Power Quality Issues in Solar Converters: A Review

Published by J. R. Maglin & R. Ramesh, Department of Electrical and Electronics Engineering, Anna University, Chennai-25, India, E-mail: rramesh@annauniv.edu, Tel: +91-9444217600
Published in European Journal of Scientific Research
ISSN 1450-216X Vol.61 No.2 (2011), pp. 321-327


The main objective of this paper is to identify the problems associated with solar converters in the solar power system due to the involvement in more number of power electronics components. The main objective of this work is to study of the behaviors of the solar PV systems and the power quality issues in converters. Harmonics are created by the switching system of the power electronic circuit and can cause damage to power equipment on the utility side and sensitive loads on the customer side.

Keywords: Converters, Inverters, PV, Power quality

1. Introduction

Government promotion of renewable energy sources has led to several large scale solar power plants in India. India receives solar energy in the region of 5 to 7 kWh/m2 for 300 to 330 days in a year. This energy is sufficient to set up 20 MW solar power plant per square kilometer land area. With about 300 clear, sunny days in a year, India’s theoretical solar power reception, on only its land area, is about 5 Petawatt-hours per year (PWh/yr) (i.e. 5 trillion kWh/yr or about 600 TW). The daily average solar energy incident over India varies from 4 to 7 kWh/m2 with about 1500–2000 sunshine hours per year (depending upon location), which is far more than current total energy consumption. For example, assuming the efficiency of PV modules were as low as 10%, this would still be a thousand times greater than the domestic electricity demand(in India) projected for 2015. The amount of solar energy produced in India is less than 1% of the total energy demand. The grid interactive solar power as of December 2010 was merely 10 MW. Government-funded solar energy in India only accounted for approximately 6.4 MW-yr of power as of 2005. However, as of October 2009, India is currently ranked number one along with the United States in terms of installed solar power generation capacity.
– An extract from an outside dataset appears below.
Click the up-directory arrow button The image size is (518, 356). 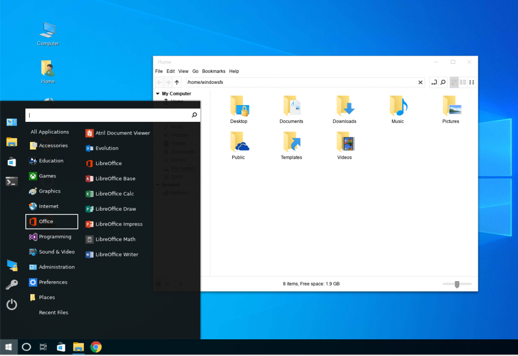click(x=177, y=82)
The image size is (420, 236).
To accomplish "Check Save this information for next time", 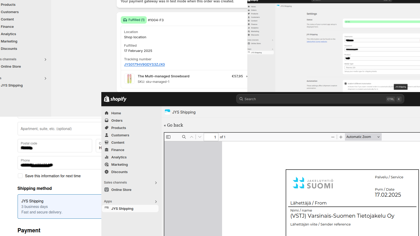I will click(x=20, y=176).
In those installations, a large amount of relatively low power inverters is connected to a common AC low voltage bus and high voltage distortion levels have been reported although the single inverters comply to the harmonic emission standard.

2. Role of Power Electronic Components in Solar Power System

Grid-connected PV systems are currently being widely installed in many of the developed countries [1]. In addition to their environmental benefits, PV systems have a number of technical and economical benefits. They can be operated to decrease the losses and improve the voltage profile of the feeder to which they are connected [2], [3]. One of the main characteristics of PV systems is the high variability of their output power. The variability stems from the fact that these systems are static, and thus, any instantaneous change in the irradiance reaching the PV arrays leads to a corresponding change in their output power. The time frame for the short-term fluctuations in irradiance is in the order of seconds to few minutes [4], [5]; thus, some studies have considered the fluctuations in the PV power to be within the same time frame [6], [7]. However, other studies have recommended the use of 10-min irradiance data when studying the power fluctuations generated from PV systems [8], [9].
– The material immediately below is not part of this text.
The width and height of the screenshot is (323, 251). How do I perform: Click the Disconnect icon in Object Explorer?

This is especially suitable for systems with ratings in the order of tens of megawatts that extend over a large land area, such as the 10-MW PV plant in Pocking, Germany [10]. A recent report published by the North American Electric Reliability Corporation showed that the output power of existing large PV systems, with ratings in the order of tens of megawatts, can change by 70% in a five to ten-min time frame [11]. It should be noted that for a number of small systems that are distributed over a large land area, the resulting combined fluctuations are much less due to the smoothing effect [12], [13]. Also, the fluctuation in the power of these systems can lead to unstable operation of the electric network prior to the fault conditions, high power swings in the feeders [14]. However, PV power fluctuates depending on weather conditions, season, and geographic location and may cause problems like voltage fluctuation and large frequency deviation in electric power system operation [15],[16],[17]. To date, it has not been necessary for small PV generators to provide frequency regulation services to the power system. In the future, with an increasing penetration of PV generation, their impact upon the overall control of the power system will become significant [18]. This will lead a situation where the PV generators will be required to share some of the duties, such as load frequency control.
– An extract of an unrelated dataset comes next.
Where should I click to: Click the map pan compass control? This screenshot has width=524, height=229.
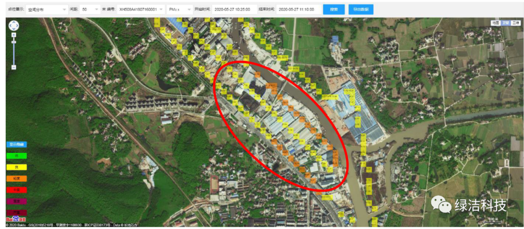tap(14, 26)
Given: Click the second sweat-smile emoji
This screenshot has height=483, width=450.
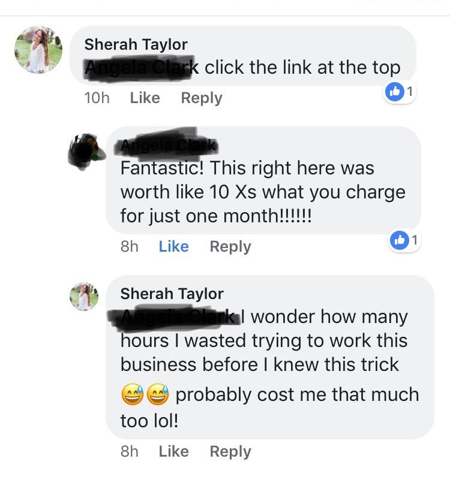Looking at the screenshot, I should coord(158,394).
The increasing number of renewable energy sources and distributed generators requires new strategies for the operation and management of the electricity grid in order to maintain or even to improve the power-supply reliability and quality. The power-electronic technology plays an important role in distributed generation and in integration of renewable energy sources into the electrical grid, and it is widely used and rapidly expanding as these applications become more integrated with the grid-based systems. During the last few years, power electronics has undergone a fast evolution, which is mainly due to two factors. The first one is the development of fast semiconductor switches that are capable of switching quickly and handling high powers. The second factor is the introduction of real-time computer controllers that can implement advanced and complex control algorithms. These factors together have led to the development of cost-effective and grid-friendly converters. Regardless of the power ratings of the alternative energy generation unit, it has to be converted to a suitable form by utilizing power electronic converters. In this paper[19], new trends in power-electronic technology for the integration of renewable energy sources and energy-storage systems are presented. Therefore, power electronics is vital to the future energy systems and process of green industrialization.

3. Power Quality Issues in Converters

Typical power electronic converters arrangements for PV systems are shown [20].Authors [21] discussed the many sources of nonlinearity in power electronics systems. Authors demonstrated with an analytical and experimental result and proved that complex nonlinear phenomena such as sub harmonics, quasi periodicity and chaos can arise in even the simplest power electronic systems. Switched mode dc-dc converters inherently produce ripple at the switching frequency and its harmonics. The unwanted signal which appears at both the input and the output is undesirable for electromagnetic compatibility. Filtering must generally be employed to reduce it to an acceptable level [22].Switched-mode DC-DC converters are nonlinear and time-varying systems. In unsteady nonlinear systems a variety of strange effects are observed, including sub harmonics, quasi periodic oscillation, intermittency, and chaotic behavior, apparently random motion. Because closed loop buck converters are strongly nonlinear system, plenty of nonlinear phenomena may occur at operation, which will result in the instability of the system [23]. Lupco V. Karadzino and David C. Hamill [21] highlighted that all switching converters have some stray inductance in series with their diodes, so we expect the phenomena to be widespread, especially as switching frequencies are pushed ever higher. The various power qualities such as voltage and frequency profiles, THD in voltages and currents and voltage and current unbalance factors have been measured for renewable energy using a power quality analyzer [25].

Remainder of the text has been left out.